Som elke regel uit de onderstaande vermeldingen op waarin de tekenreeks "height" voorkomt. Het verschil tussen hoofdletters en kleine letters telt mee.

__AANGELEVERDE VERMELDINGEN__.
-.-.-

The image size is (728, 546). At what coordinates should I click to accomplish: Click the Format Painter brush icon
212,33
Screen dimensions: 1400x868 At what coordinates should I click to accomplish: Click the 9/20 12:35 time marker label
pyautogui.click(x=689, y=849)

-.-.-

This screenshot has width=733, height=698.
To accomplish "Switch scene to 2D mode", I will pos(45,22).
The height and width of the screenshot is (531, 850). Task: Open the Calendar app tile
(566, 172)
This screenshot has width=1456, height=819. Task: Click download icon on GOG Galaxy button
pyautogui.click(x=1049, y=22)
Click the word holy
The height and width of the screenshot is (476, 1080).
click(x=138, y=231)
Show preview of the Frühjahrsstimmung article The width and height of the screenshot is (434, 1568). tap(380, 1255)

-.-.-

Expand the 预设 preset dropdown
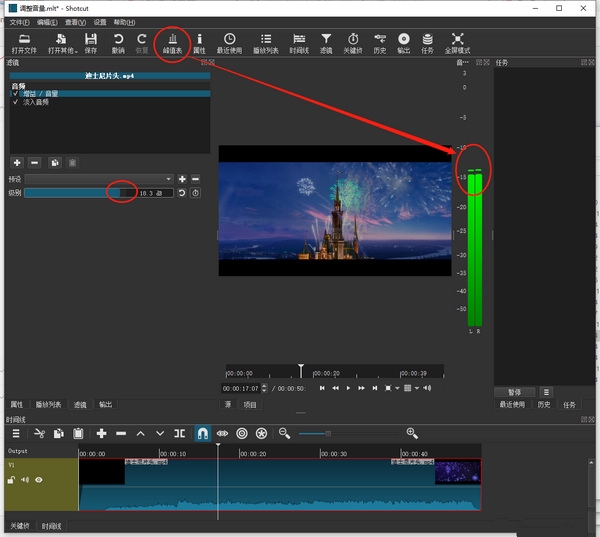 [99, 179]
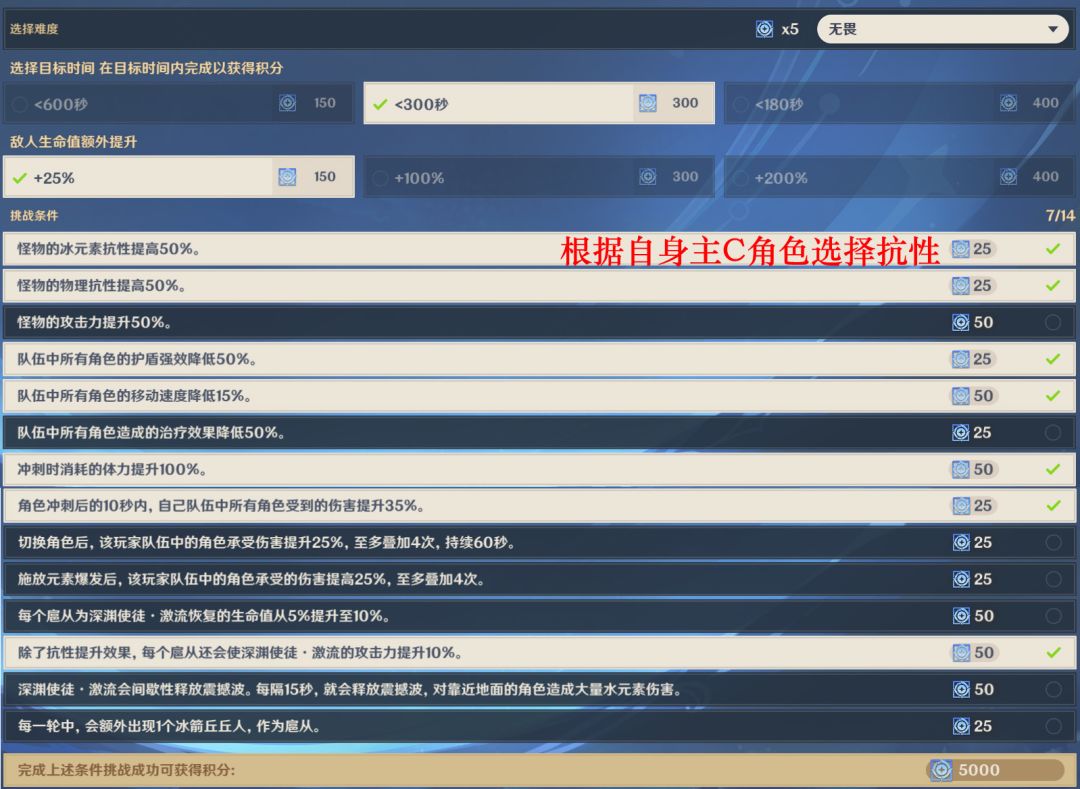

-.-.-

__UITGEWERKTE OPLOSSING__.
This screenshot has width=733, height=698.
The height and width of the screenshot is (531, 850). Task: Open the Calendar app tile
This screenshot has width=1456, height=819. Task: Click download icon on GOG Galaxy button
The height and width of the screenshot is (476, 1080).
Show preview of the Frühjahrsstimmung article The width and height of the screenshot is (434, 1568). tap(380, 1255)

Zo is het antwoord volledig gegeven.